Замерев от неожиданности, она инстинктивно прижала правую руку к своему слегка округлившемуся животику – и вдруг ощутила поднявшуюся из глубины чрева и тихонечко тронувшую её ладонь тёплую волну. Это длилось всего мгновение. Звёздочка, посылая в пространство лишь одной ей ведомые световые сигналы, стала стремительно набирать высоту. В эти несколько секунд Алиса, подчиняясь внутреннему приказу, успела, разомкнув губы, выкрикнуть полушёпотом в ночное пространство:
– Хочу, чтобы…
Мигнув ещё разок на прощание, звёздочка растворилась в темноте.
На козырёк балкона обрушились первые тяжёлые капли дождя.
Гусарская баллада
(семейное предание)
В 1942 году моему дедушке, уроженцу ловецкого села Марфино Сергею Маркову, довелось принять участие в обороне Севастополя. Сапёрный взвод 1167-го полка Особой Приморской армии, к которому были прикомандированы обучившиеся сапёрному делу астраханцы, расположился в иссушённой недостатком дождей Инкерманской долине, неподалёку от штолен Каменоломного оврага. В XIX веке здесь велись каменные выработки известняка, и многочисленные штольни от них связывались сетью причудливых коридоров. В 1930-е годы часть этих рукотворных подземелий была превращена в винные хранилища крупнейшего в СССР экспериментального завода шампанских вин. Во время героической обороны Севастополя в штольнях, по соседству с винными подвалами, существовал подземный город из горожан и солдат разрозненных стрелковых дивизий. Это были остатки полуголодных людей, не вывезенных в Новороссийск, на Большую землю, и оставленных без обещанного подкрепления в окружении фашистов на верную смерть. Немцы уже вплотную подходили к Севастополю. Обстрел орудий и авиации, не прекращавшийся ни днём, ни ночью, был жесточайшим. Солдаты принимали бой, однако их силы таяли на глазах. Сказывалась нехватка продуктов питания и медикаментов, патроны тоже были на исходе. Но самое страшное – не хватало питьевой воды. Вот тогда-то и пригодились хранившиеся в двенадцатиградусной прохладе во глубине бывших царских штолен нетронутые до поры драгоценные залежи игристого шампанского. А хранилось его здесь такое количество, что пей не хочу!

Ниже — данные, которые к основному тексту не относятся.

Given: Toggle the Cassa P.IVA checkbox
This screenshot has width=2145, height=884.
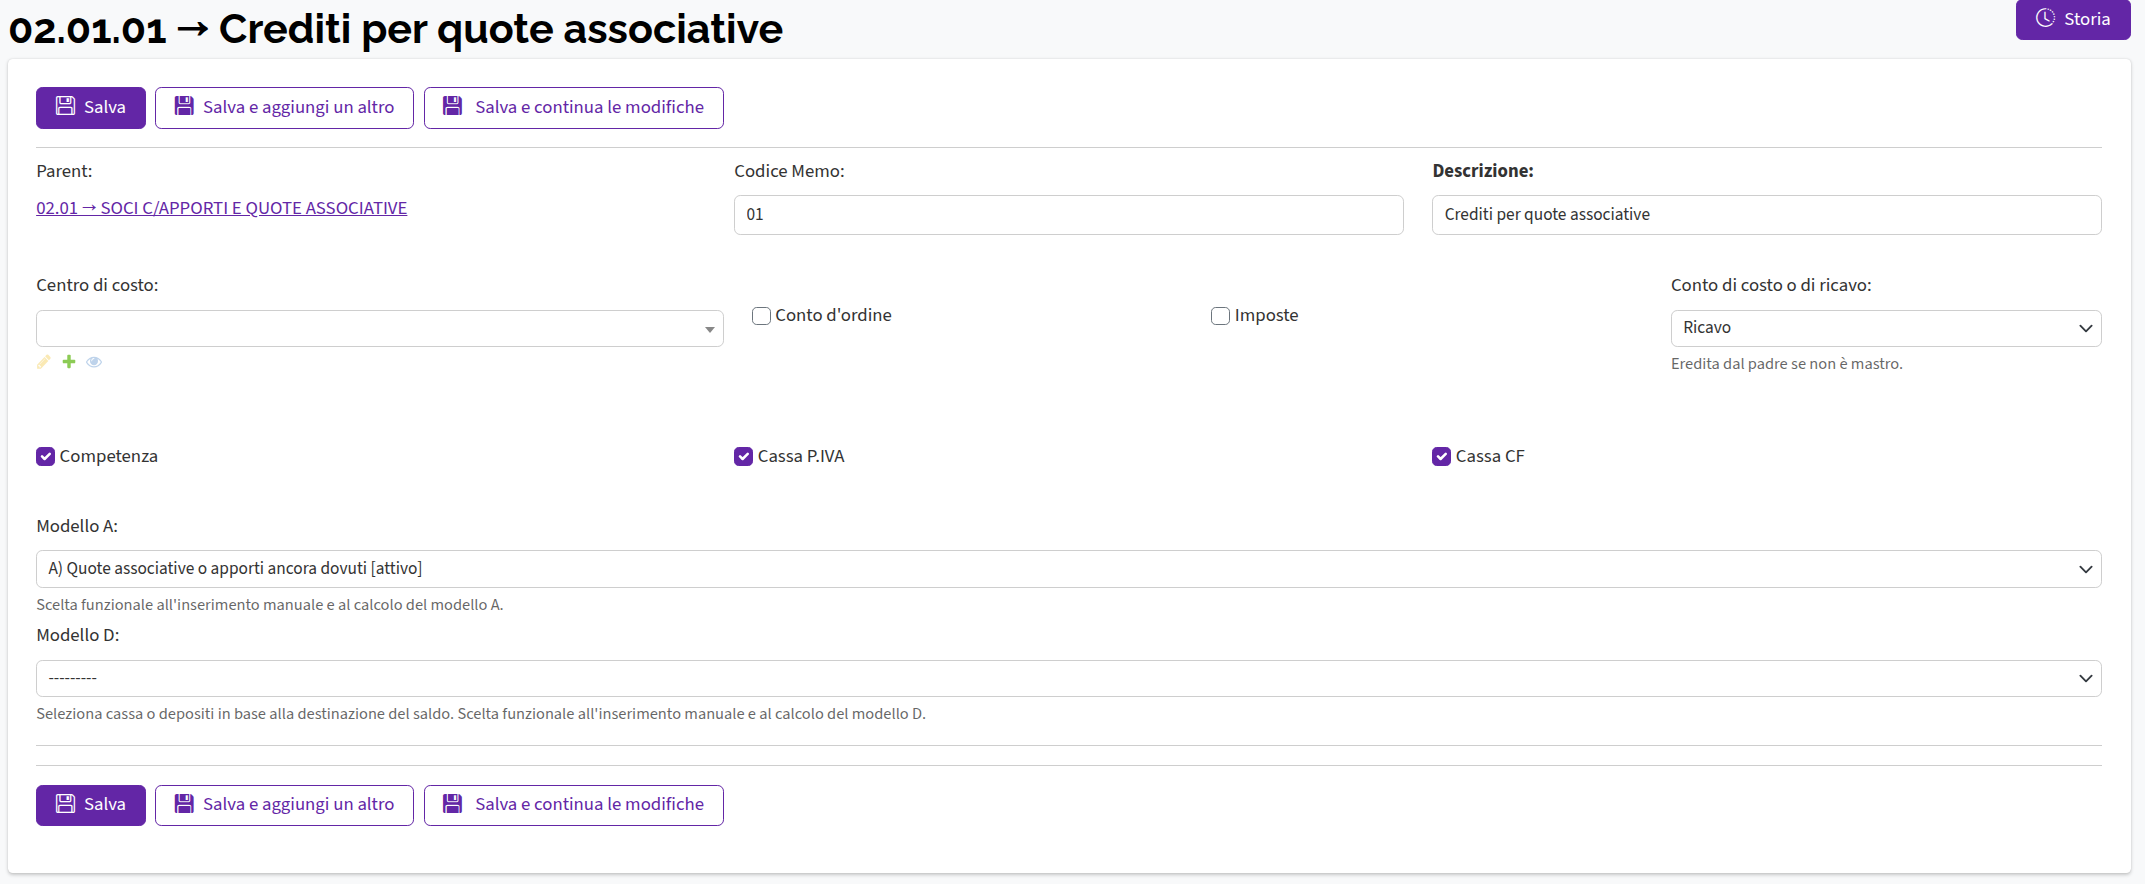Looking at the screenshot, I should [743, 457].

Дед рассказывал, как он с однополчанами спускался в полузасыпанные от постоянных бомбёжек штольни за желанной добычей – инкерманским шампанским. На каждого солдата в сутки полагалось по полторы бутылки, содержимое которых тут же сливалось во флягу. Сначала все выбирали себе полусладкие сорта. Потом поняли, что жажду лучше утолять сухим шампанским. Отчаяние порождало вспышки необузданного смеха. И если перед смертью невозможно было надышаться, то нашутиться в эти дни солдатам удавалось сполна.

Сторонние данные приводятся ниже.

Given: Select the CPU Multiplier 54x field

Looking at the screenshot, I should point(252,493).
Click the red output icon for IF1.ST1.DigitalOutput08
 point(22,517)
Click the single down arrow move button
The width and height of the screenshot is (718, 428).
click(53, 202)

– Гусары, не трусь! – высоко поднимая флягу с шампанью, выкрикивал рябоватый однополчанин деда с аристократической фамилией Болконский. – Выпьем за Родину, выпьем за Русь!..
– За Русь!.. За победу-у-у! – вторили ему солдаты.

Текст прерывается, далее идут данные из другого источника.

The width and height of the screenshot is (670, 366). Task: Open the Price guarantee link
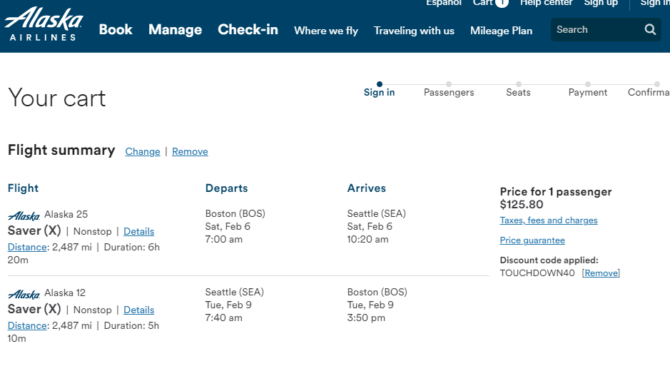click(x=532, y=240)
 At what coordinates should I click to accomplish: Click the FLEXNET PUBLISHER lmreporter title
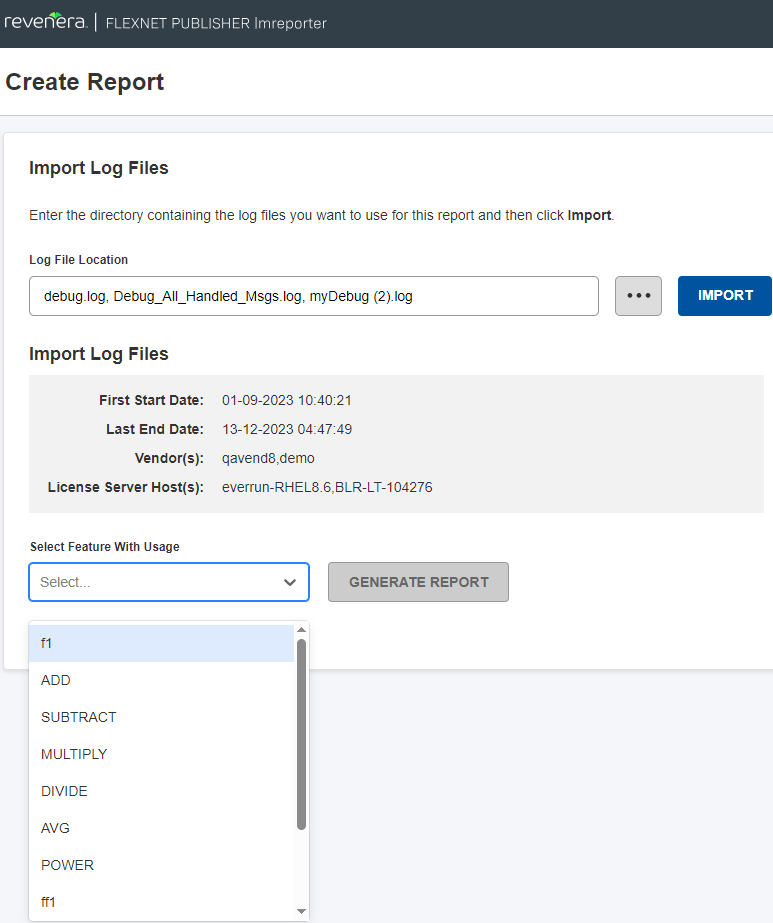216,23
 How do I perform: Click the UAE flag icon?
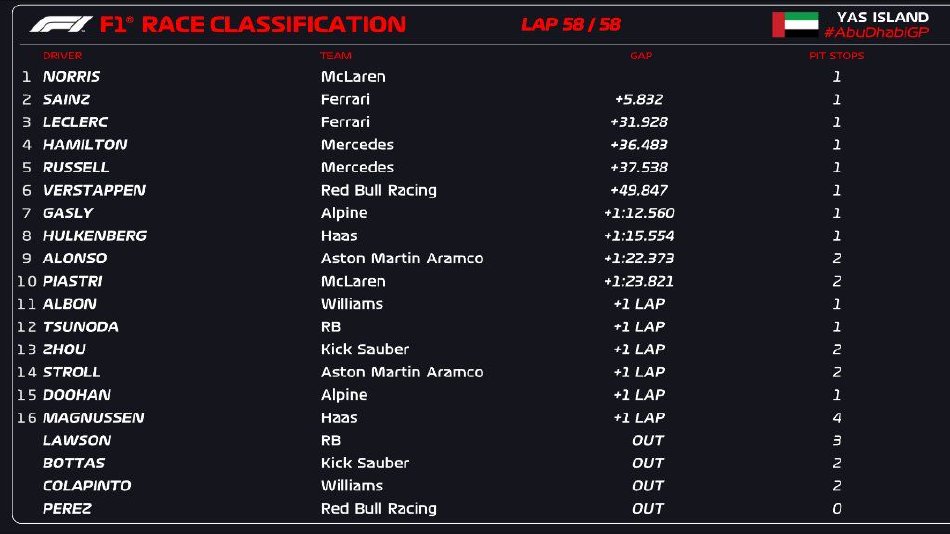[796, 25]
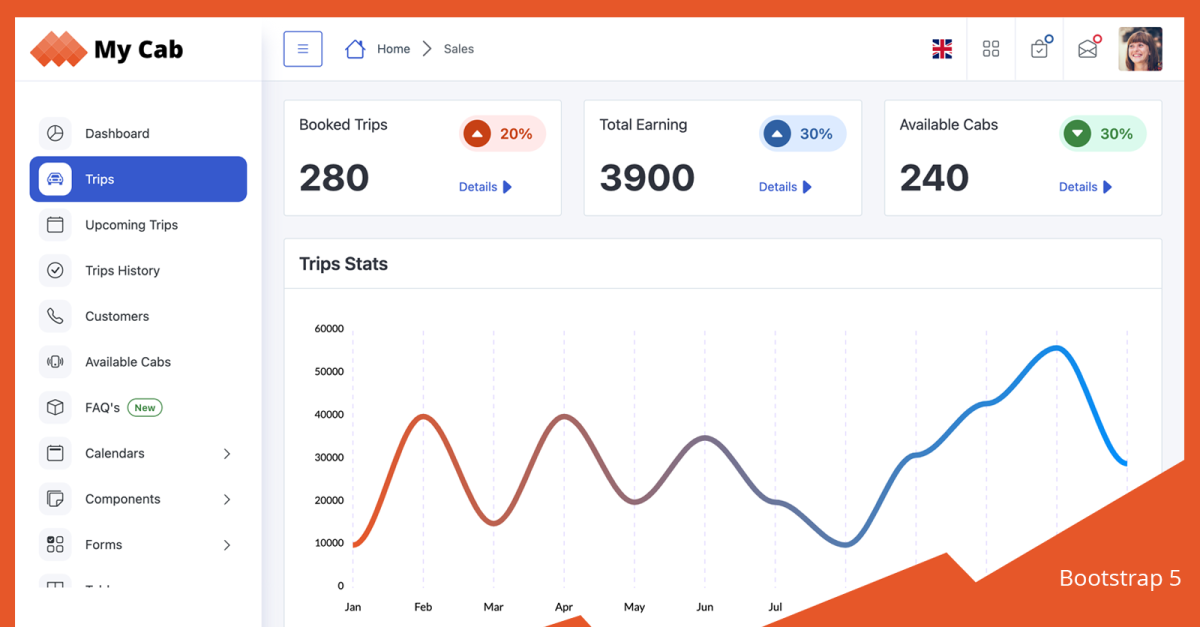This screenshot has width=1200, height=627.
Task: Click the shopping bag notifications icon
Action: point(1040,49)
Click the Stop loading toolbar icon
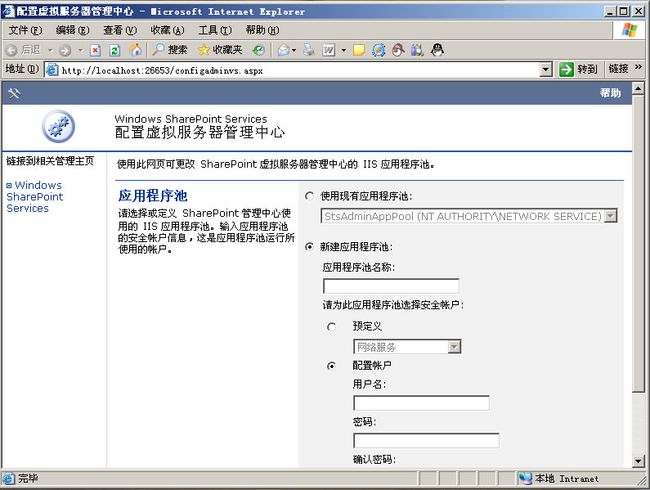Image resolution: width=650 pixels, height=490 pixels. click(96, 49)
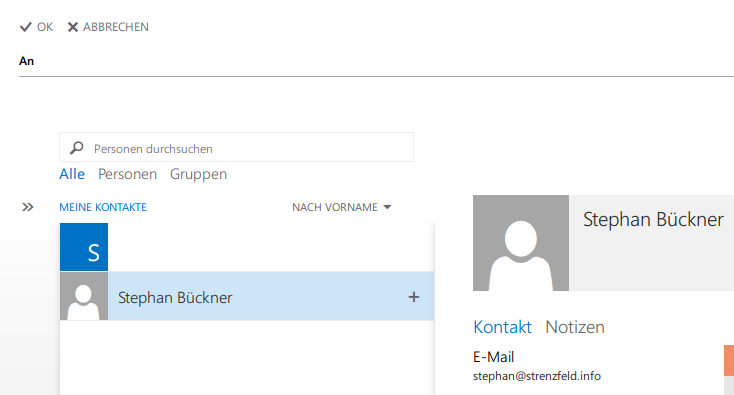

К этому нежданному гусарству отношение у рядовых было неодинаковым. Большинство солдат экономило содержимое фляги, делая за приём лишь несколько глотков; были и те, кто выпивал положенную на сутки порцию больше чем наполовину с мыслью, что всё одно до вечера не дожить. Мой дед, глотая очередную порцию шампанского, всякий раз ощущал на языке взрывы пузырящегося пламени. Он давился этим шампанским, и ему казалось, что оно сейчас обязательно вытечет обратно из его ушей и ноздрей.
Всё закончилось стремительно. Фашисты вошли в пылающий Севастополь. Они загоняли остатки ослабевших от ран и от голода солдат по горло в море. Кто-то пытался уплыть далеко-далеко, к кричавшим в небе чайкам, кто-то поднимал руки вверх, кто-то опускался на дно в надежде найти там прохладу и успокоение. Дед, получивший сильную контузию, оказался среди пленных, которых отправили в Германию на работу в каменоломни. Его, осунувшегося и горбоносого, немцы сначала приняли за еврея.